Suu Kyi was detained on May 30 after a clash between her supporters and a pro-government crowd in northern Myanmar. She has been kept incommunicado since then, jeopardizing the reconciliation process to end the country's 15-year-old political deadlock.

Although the government has said previously that she is in "protective custody," this is the first time that an assassination theory has been put forward.

Win Aung stressed that the Nobel Peace laureate is not in detention but in custody to make sure that she comes to no "personal harm," adding the government had no intention of harming Suu Kyi, the daughter of Myanmar's national hero, Aung San (search).

"She is our national leader's daughter she is like our sister," he said.

In the meantime, he said, the government cannot give a committed date for her release.

"Don't press us to commit ourselves to a timeframe and date of releasing her ... the important thing is that the will (to free her) is there," he said.

The current junta came to power in 1988 after crushing a pro-democracy movement.
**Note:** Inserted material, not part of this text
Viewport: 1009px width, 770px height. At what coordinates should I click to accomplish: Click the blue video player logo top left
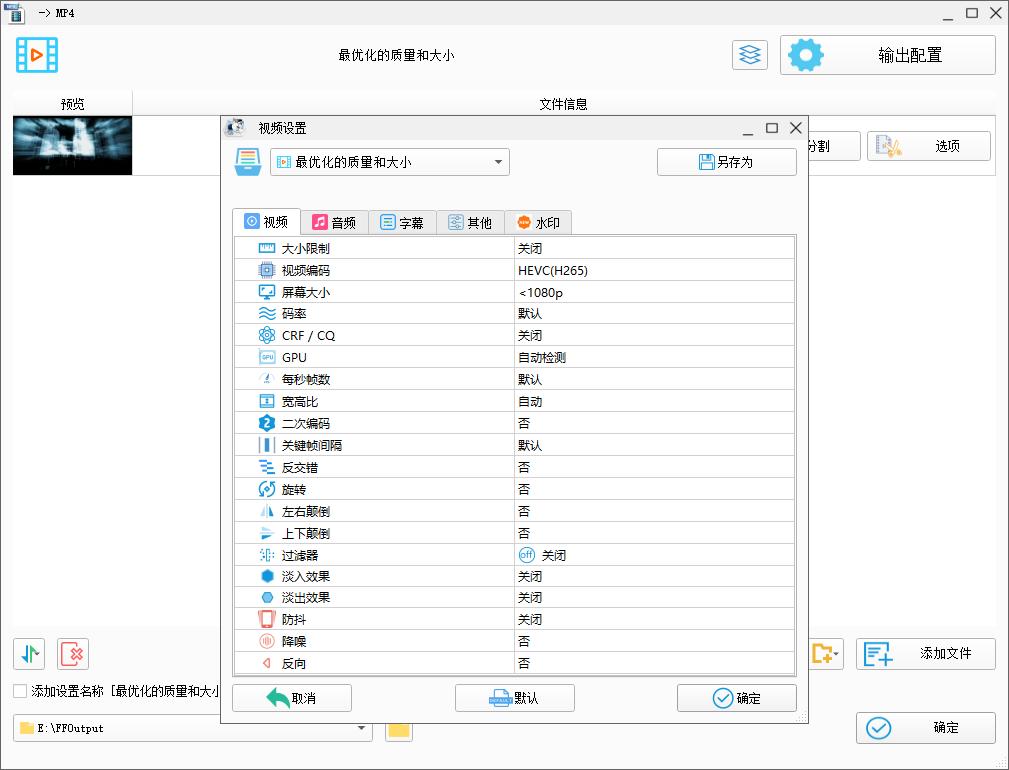click(x=36, y=55)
It called elections in 1990 but refused to hand over power after Suu Kyi's National League for Democracy Party won.

She was kept for several years under house arrest, and a U.N.-mediated national reconciliation process started in October 2000 has made little progress.

On Saturday, Myanmar's state-run press blamed Suu Kyi for the May 30 clash that led to her detention, and said the violence showed she was incapable of running the country.

The government says members of Suu Kyi's party instigated the violence when her motorcade was confronted by thousands of military supporters.

But opposition accounts say pro-government thugs ambushed Suu Kyi's motorcade, stabbing and beating her followers.

Her detention has evoked an international outcry from world leaders including President Bush and U.N. Secretary-General Kofi Annan who have demanded her release.

The foreign ministers of the 10-member Association of Southeast Asian Nations, of which Myanmar is a member, will meet with foreign ministers of other Asian and Pacific countries on Wednesday at a regional security meeting.